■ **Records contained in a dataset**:
________________

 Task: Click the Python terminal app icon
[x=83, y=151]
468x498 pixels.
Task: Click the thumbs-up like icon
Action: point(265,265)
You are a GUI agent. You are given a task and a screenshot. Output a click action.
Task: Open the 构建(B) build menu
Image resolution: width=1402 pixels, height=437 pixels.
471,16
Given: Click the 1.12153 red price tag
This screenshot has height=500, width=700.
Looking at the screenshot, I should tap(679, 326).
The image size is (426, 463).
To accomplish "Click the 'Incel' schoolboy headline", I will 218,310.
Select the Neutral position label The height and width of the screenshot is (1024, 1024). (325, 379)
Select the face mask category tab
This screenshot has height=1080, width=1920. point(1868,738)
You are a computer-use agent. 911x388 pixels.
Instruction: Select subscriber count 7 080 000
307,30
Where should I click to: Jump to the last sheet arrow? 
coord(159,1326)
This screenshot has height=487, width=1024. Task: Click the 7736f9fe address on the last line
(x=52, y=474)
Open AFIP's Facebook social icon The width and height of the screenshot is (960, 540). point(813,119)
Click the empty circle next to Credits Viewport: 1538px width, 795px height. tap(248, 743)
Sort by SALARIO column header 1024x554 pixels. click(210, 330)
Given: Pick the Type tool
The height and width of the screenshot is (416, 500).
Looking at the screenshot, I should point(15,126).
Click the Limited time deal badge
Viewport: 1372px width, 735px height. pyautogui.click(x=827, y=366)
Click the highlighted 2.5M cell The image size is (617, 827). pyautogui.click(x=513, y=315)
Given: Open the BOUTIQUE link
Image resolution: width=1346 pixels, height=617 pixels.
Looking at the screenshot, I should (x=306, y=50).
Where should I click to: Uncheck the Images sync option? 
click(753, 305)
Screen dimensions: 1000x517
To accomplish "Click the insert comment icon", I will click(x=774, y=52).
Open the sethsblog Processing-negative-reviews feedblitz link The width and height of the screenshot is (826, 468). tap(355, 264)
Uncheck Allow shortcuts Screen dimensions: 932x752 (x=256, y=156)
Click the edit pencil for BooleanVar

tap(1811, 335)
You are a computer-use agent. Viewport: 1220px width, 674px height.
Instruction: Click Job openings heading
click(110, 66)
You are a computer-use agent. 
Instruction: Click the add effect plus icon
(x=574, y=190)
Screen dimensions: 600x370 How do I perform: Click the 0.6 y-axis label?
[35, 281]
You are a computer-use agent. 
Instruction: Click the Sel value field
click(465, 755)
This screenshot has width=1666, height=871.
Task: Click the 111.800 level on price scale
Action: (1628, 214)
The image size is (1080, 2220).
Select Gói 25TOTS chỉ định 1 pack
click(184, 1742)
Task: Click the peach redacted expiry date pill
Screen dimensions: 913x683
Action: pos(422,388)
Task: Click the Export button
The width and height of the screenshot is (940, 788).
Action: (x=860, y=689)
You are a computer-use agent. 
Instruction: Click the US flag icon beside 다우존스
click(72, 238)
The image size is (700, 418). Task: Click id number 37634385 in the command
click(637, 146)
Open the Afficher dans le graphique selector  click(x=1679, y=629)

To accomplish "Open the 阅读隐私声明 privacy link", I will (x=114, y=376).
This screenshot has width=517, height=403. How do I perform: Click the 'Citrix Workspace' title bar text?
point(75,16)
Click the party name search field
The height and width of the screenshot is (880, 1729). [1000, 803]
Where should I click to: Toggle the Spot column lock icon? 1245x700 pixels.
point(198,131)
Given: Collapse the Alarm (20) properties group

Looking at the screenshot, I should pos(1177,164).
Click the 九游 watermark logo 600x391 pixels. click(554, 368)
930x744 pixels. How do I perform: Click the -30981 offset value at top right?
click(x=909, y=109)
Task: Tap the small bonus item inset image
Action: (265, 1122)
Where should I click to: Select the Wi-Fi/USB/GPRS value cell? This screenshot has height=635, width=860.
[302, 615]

________________

■ **What the task asks**: From the first line of the records above down to the line containing "Uncheck Allow shortcuts", repeat each line exactly as written. Include both of those lines and add nothing.

■ **Solved exercise**:
 Task: Click the Python terminal app icon
[x=83, y=151]
468x498 pixels.
Task: Click the thumbs-up like icon
Action: point(265,265)
You are a GUI agent. You are given a task and a screenshot. Output a click action.
Task: Open the 构建(B) build menu
Image resolution: width=1402 pixels, height=437 pixels.
471,16
Given: Click the 1.12153 red price tag
This screenshot has height=500, width=700.
Looking at the screenshot, I should tap(679, 326).
The image size is (426, 463).
To accomplish "Click the 'Incel' schoolboy headline", I will 218,310.
Select the Neutral position label The height and width of the screenshot is (1024, 1024). (325, 379)
Select the face mask category tab
This screenshot has height=1080, width=1920. point(1868,738)
You are a computer-use agent. 911x388 pixels.
Instruction: Select subscriber count 7 080 000
307,30
Where should I click to: Jump to the last sheet arrow? 
coord(159,1326)
This screenshot has height=487, width=1024. Task: Click the 7736f9fe address on the last line
(x=52, y=474)
Open AFIP's Facebook social icon The width and height of the screenshot is (960, 540). point(813,119)
Click the empty circle next to Credits Viewport: 1538px width, 795px height. tap(248, 743)
Sort by SALARIO column header 1024x554 pixels. click(210, 330)
Given: Pick the Type tool
The height and width of the screenshot is (416, 500).
Looking at the screenshot, I should point(15,126).
Click the Limited time deal badge
Viewport: 1372px width, 735px height. pyautogui.click(x=827, y=366)
Click the highlighted 2.5M cell The image size is (617, 827). pyautogui.click(x=513, y=315)
Given: Open the BOUTIQUE link
Image resolution: width=1346 pixels, height=617 pixels.
Looking at the screenshot, I should (x=306, y=50).
Where should I click to: Uncheck the Images sync option? 
click(753, 305)
Screen dimensions: 1000x517
To accomplish "Click the insert comment icon", I will click(x=774, y=52).
Open the sethsblog Processing-negative-reviews feedblitz link The width and height of the screenshot is (826, 468). tap(355, 264)
Uncheck Allow shortcuts Screen dimensions: 932x752 (x=256, y=156)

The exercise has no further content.